▶ WORK TO DO: From the data below, extract every line that contains the word "Collapse" and reproduce each one in full.

▶ ROWS:
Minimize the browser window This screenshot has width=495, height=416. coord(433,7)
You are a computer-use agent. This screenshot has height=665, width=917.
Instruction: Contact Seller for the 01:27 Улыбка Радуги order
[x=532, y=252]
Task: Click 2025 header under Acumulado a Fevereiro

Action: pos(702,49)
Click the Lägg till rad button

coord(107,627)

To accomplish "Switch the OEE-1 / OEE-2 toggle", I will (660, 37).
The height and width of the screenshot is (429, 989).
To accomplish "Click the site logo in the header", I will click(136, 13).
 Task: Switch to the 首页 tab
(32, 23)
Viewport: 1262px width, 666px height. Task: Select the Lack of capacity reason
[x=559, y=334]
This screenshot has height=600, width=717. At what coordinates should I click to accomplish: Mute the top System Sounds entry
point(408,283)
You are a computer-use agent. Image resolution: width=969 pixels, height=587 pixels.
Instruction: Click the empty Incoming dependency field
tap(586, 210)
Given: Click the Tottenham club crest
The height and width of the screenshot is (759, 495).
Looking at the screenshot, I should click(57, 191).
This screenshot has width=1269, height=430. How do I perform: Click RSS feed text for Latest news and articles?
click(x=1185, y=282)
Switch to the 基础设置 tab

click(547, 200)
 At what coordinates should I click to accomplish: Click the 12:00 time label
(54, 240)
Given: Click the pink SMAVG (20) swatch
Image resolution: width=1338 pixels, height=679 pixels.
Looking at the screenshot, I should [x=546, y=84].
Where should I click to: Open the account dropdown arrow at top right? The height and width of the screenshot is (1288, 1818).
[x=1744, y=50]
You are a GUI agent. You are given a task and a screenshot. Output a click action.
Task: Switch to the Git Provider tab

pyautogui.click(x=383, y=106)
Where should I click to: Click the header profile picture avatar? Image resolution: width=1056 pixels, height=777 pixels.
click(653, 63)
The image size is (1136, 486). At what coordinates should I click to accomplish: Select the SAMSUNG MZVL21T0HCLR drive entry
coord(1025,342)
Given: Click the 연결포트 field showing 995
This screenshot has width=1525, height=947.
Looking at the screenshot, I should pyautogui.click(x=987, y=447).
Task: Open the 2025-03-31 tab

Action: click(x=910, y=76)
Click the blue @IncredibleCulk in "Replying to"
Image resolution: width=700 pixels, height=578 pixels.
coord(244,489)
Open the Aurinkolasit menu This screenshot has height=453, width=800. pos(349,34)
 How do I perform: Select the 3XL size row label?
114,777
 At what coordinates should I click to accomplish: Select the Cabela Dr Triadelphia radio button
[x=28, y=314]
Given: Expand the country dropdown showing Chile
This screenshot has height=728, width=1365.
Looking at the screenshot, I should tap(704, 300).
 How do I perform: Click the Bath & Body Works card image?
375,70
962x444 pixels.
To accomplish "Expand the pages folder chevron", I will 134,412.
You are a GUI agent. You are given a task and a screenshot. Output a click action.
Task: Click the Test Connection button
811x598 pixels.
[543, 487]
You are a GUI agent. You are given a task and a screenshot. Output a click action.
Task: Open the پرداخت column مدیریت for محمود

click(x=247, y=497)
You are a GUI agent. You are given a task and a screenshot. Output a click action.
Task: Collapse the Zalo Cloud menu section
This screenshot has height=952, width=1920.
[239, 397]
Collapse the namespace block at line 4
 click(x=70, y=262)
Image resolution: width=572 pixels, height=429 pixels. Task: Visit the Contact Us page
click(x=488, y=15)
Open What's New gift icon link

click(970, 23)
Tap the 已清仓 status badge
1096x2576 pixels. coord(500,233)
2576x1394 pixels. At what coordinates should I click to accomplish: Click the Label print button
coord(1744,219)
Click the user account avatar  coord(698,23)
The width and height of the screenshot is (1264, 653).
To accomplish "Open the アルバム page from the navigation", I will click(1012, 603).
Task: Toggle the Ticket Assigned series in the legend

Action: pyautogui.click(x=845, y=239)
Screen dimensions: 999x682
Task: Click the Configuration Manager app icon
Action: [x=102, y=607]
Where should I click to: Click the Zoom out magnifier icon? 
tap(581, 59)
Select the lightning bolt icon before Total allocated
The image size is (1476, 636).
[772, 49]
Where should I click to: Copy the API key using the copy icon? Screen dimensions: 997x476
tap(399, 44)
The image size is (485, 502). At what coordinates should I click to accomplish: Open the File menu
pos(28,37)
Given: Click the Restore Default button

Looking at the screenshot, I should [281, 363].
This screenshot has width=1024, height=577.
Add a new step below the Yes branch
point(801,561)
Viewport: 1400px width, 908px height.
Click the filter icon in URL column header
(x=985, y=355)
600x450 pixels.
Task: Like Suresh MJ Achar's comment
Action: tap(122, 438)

▶ OUTPUT BELOW:
Task: Collapse the Zalo Cloud menu section
Collapse the namespace block at line 4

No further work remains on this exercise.